Nothing new here, a simple re-posting of some comments I made in the comments section of another post – for easy finding, you can find what I said here:

…In the general election I’ll have a mail-in ballot, but I’ll just be voting for Democrats across the board… you know, so my vote “counts”. Because in prior years I’d vote for the Libertarian candidates…

…As far as libertarianism goes, I am much more in alignment with the textbook ideal of libertarianism than with the actuality of libertarians that exist in the world, and even less aligned with those libertarians who organise and run for office. Which is why I did not re-register as a Libertarian when I changed my official address this year; the party does not reflect what they should, or me.

My votes in previous elections for Libertarians were tied to my intention to vote “against” the two-party system. This time around I have something more important to vote “against”, and … depending on how the next 3 years go I may be forced to take action myself and organise the actual “against” party I have spoken of a few times before. More news as it develops.

Oh, and feel free to tell me why I’m wrong…

Now, Nanda had a response to this:

“As for Libertarians…I’ve always associated them with: thrift store camouflage, gun catalogs, teenage angst, and webpages with black backgrounds and red text. Oh yeah, and long-winded defenses of their “philosophy” that really says nothing at all, other than how much free time Libertarians must have. You are the only person with Libertarian inclinations that I know of who does not fit this stereotype. I guess my mentality is that it doesn’t matter what the “ideal” or “theory” behind it is, because it’ll never come to fruition. I think Communism sounds pretty good on paper, but that doesn’t mean anything more.
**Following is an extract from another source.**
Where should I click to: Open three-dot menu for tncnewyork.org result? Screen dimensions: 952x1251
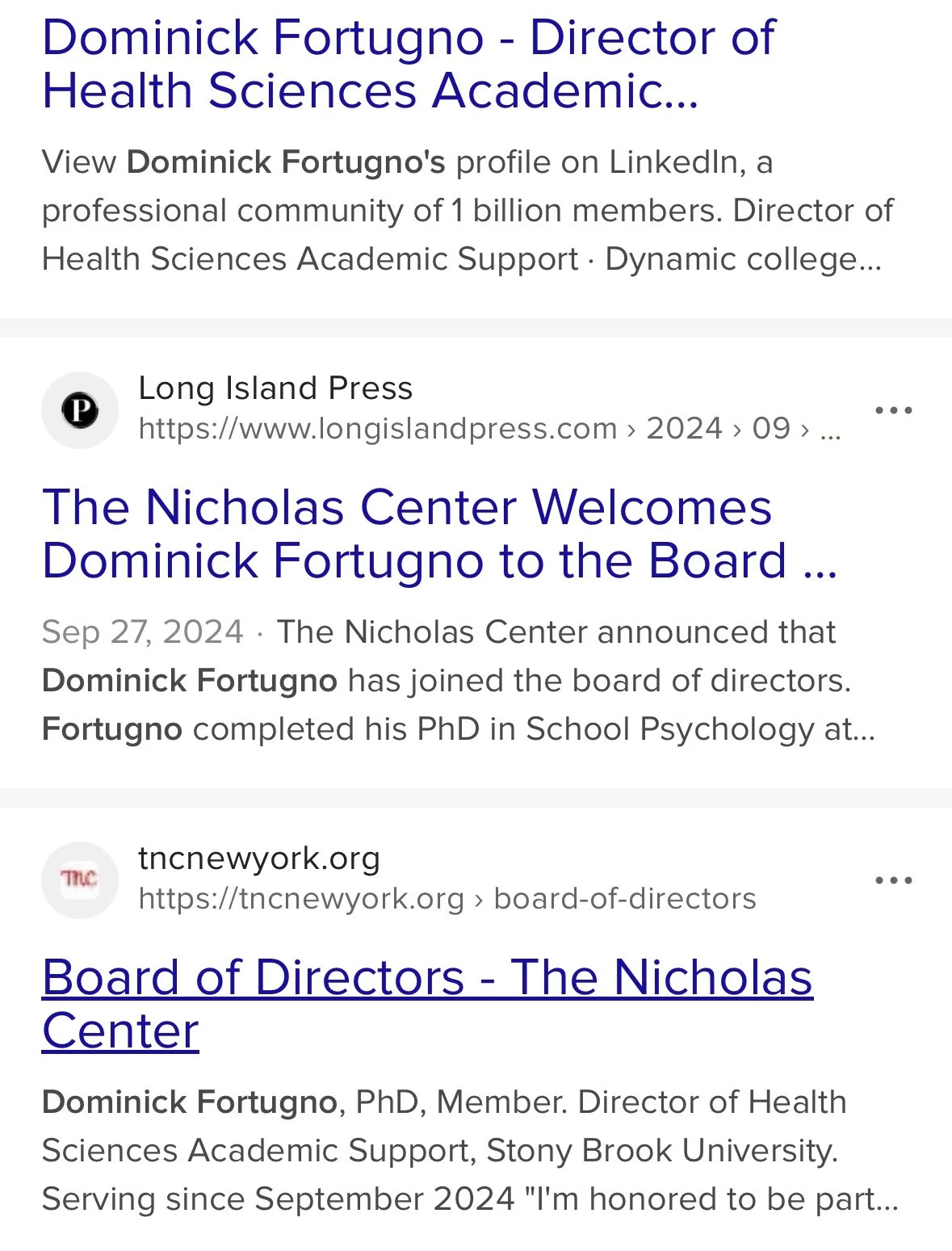coord(894,880)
I personally don’t really have a problem with only 2 parties. It’s nice and basic, “yer either with us or against us.” Okay nevermind. I guess it is different for me, being very well-aligned with the Democratic party. I don’t really know what it is like to hold opinions that agree with and disagree with the views of multiple political parties. But I can understand why people would want more options if their beliefs don’t translate to such a cut-and-dry candidate like mine do.

I like to say I vote for people, not the party, and it just so happens that the people I find worth voting for are those that hold the most liberal ideals. And Republican, Libertarian, or Independent liberals are just not popping up on the ballots, for some reason.
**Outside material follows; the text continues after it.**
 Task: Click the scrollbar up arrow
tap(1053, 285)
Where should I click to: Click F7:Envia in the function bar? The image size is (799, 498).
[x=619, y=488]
Anyway, local politics is often one-party, not two-party. I’m switching to Independent to take advantage of the open primaries. And to vote for the lesser of two “evils” when there’s no Democratic candidate running.”

And in response to the conversation generally I did some reading, which resulted in the following response:

Okay, I started here and read what was on the pages of the main issue links there. I agree at least basically with every position they listed there, save one: They mention in one place (not under the Gun Laws link, but under the Crime and Violence link) that they want to repeal waiting periods for gun purchases. I believe that waiting periods are a good idea, and that basic background checks (is this person a convicted felon?) should be required, even for gun show purchases. Putting guns into the hands of people who have shown that they cannot be trusted to do what is right, or into the hands of people who may be hot-headed does not seem prudent. But I definitely think that the constitution protects the individual’s right to own guns. That seems clear.

Everything else there seems reasonable and appropriate, and if I believed it was possible to get more libertarians into office who followed those positions, I would vote for them this year. If we used an instant-runoff method for voting, I could simultaneously show my support for Libertarians without risking the election of those who would support Bush.

I like this quote, from this page: “The Libertarian way is a logically consistent approach to politics based on the moral principle of self-ownership. Each individual has the right to control his or her own body, action, speech, and property. Government’s only role is to help individuals defend themselves from force and fraud.” That is the ideal that I support. It is clarified here.

I have not read the entire platform yet. I may at some point, but I must sleep soon.

Still, there are two things about the Libertarians that, in the current state-of-things I support, but that I don’t exactly believe in. I do not believe that Privacy exists, so whether or not it is protected is moot. I do not believe that capitalism works in the long run (and here my longview is longer than most, I suppose), though there are lessons to be learned from it. But since I don’t believe it is the government’s job to control the economy, Libertarians are more in line with me than Democrats or Republicans.

As far as the two-party system goes, I believe it is a result not of human nature, but of our electoral process. (See Also) I hate that I have to be for one group and against another; I don’t agree with either one wholly. I like some ideas some Republicans have had, I like some ideas some Democrats have had, I like most of the ideas Libertarians have had, and I have my own unique views on many things (see my other post regarding prisons, for example) … I like the idea of Schwarzenegger, who is economically conservative and environmentally liberal, but I don’t agree with everything he’s been doing.